The curation of the Austin Fan Fest headlining acts makes sense if you're trying to appeal to a young nightclub set -- the sort of set that the nightclub operators that ill-fated Yassine Enterprises appealed to before an FBI investigation earlier this year, leading to a criminal hearing ready-made to air on CBS.

To wit: Flo Rida's first big hit -- "Right Round," with Ke$ha contributing her vocals -- reworks the '80s dance-pop hit from Dead or Alive into stunningly unsubtle, fellative territory. Enrique's recent hit, "I Like It" -- featuring Pitbull, no less -- offers some of the worst relationship advice of perhaps any pop song in recent memory. And Nelly? He of the superfluous bandage? Despite his mid-'00s pop prowess, he's becoming increasingly irrelevant -- ir-Nel-evant, if you will.

By contrast, even though the three major music festivals in Austin are impressive economic drivers in their own right, they still keep a character and cultural relevance that makes them essential in defining Austin's identity. In Austin, art and commerce can be aggregated in a way that honors the aims of both without diminishing one or the other.

South By Southwest -- now with an Interactive Festival drawing more than the official Music fest -- still has a brand strong enough to transform bars that are frat-friendly for 51 weeks of the year into pockets of welcome hipness, and the official festival remains a well-planned, organized grid in which bands are still expected to start on the hour and give their best for 40 minutes.

The unofficial showcases and day parties have transformed a controlled, defined festival into a sprawling free market of music, hydra-head impossible to conquer but a must-do experience for any music lover who wants to ingest as much sound and spectacle as possible.

The Austin City Limits Music Festival -- expanding to two weekends starting next year -- transforms a large downtown park typically given over to pickup soccer games and bandana-wearing dogs into a music-hungry city of 75,000, while still keeping a distinctly Austin sense of goodwill and purposeful leisure about it. For me, the iconic photo from the event is still a crowd shot of thousands of happy Phish fans from a few years back, one of them beaming as he holds up a handmade sign that simply reads: "Play Whatever You Want."

And Fun Fun Fun Fest, the youngest of the three core Austin music festivals, has grown from its day-long punk-leaning roots to be an increasingly large and ambitious event worthy of its triplicate name. The latest version, just two weeks ago, brought an estimated $28 million to the local economy over three days, averaged 18,000 attendees per day, and hosted the RUN-DMC reunion to highlight arguably the most indie-pleasing lineup this side of Coachella.

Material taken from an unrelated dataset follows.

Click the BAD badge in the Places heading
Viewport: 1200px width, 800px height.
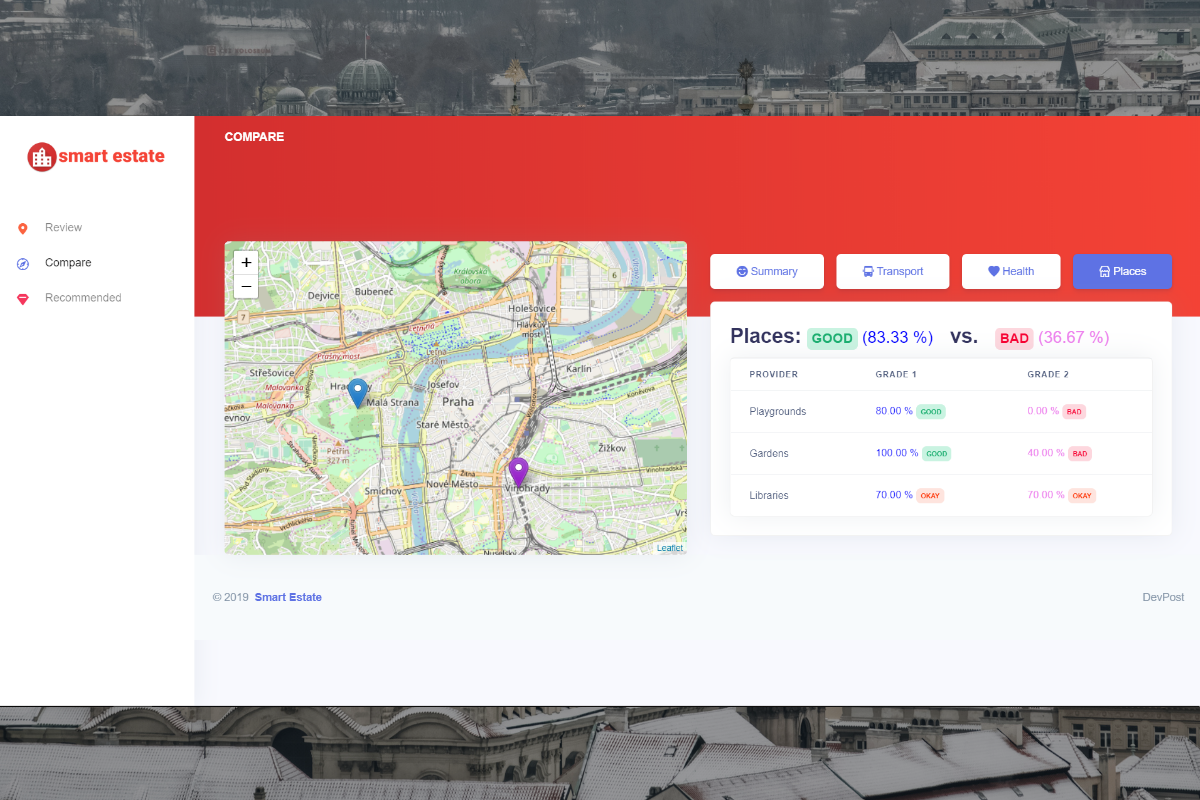coord(1014,338)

Fun Fun Fun Fest's biggest contribution to city-defining images this year, however, wasn't a band on stage, but a taco cannon. Tacos -- be they for breakfast, lunch or dinner -- are a staple of Austin life, even when not fired from a modified T-shirt cannon. The tacos were from Austin's Torchy's Tacos -- a not atypical local success story, evolving from a single food truck to become a chain with multiple Austin locations, but with the same edgy aesthetic that got diners initially curious. The promotional team at the festival not only got the cannon to fire scores of tacos through the course of the event -- they got this to happen on Good Morning America, helping to perpetuate Austin's reputation as Home of the Weird.

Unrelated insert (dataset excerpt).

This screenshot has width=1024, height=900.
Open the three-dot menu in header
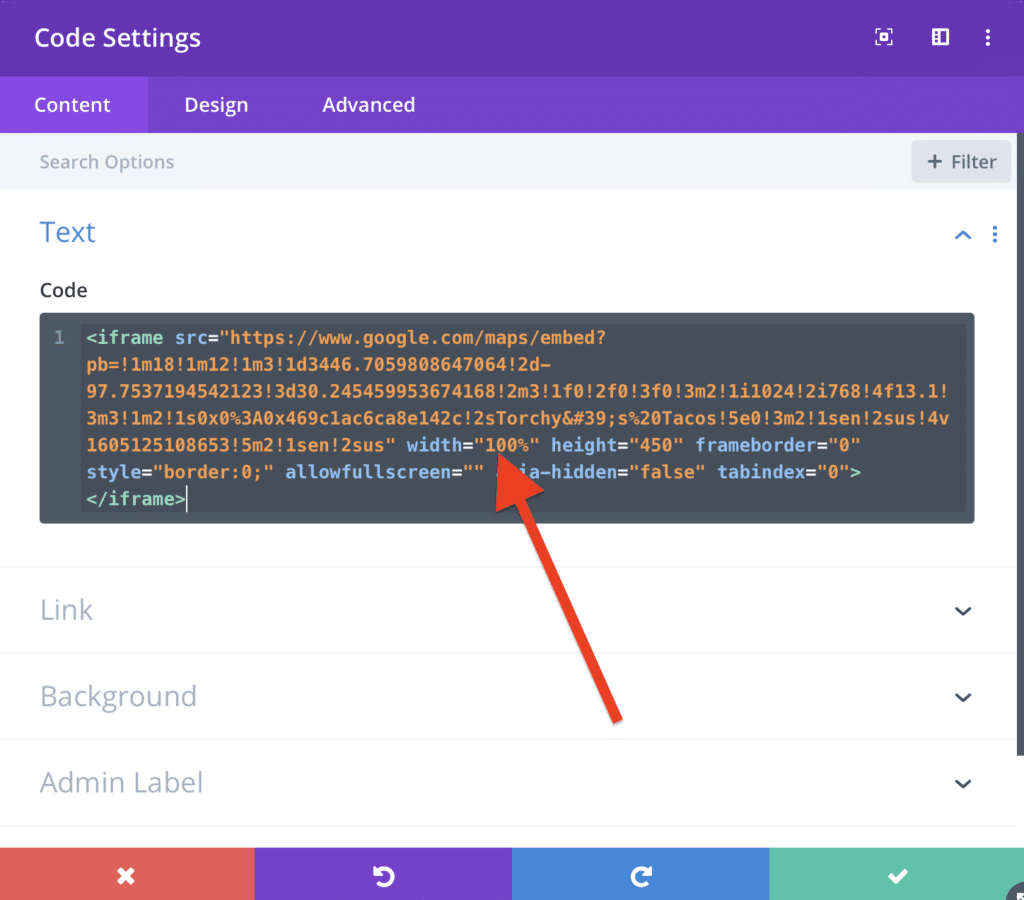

Austin Fan Fest will be an important element in determining whether established Austinites regard F1 with smiles, smirks, disdain, or dread -- and new Austin's embrace of the festival will provide an interesting perspective on whether F1 is a curious outlier in the city's tastes, or part of an evolving population. And while Austin's still not L.A. or New York, it contributes enough to the American popular culture equation for the ripples from F1 Weekend to be observed and absorbed.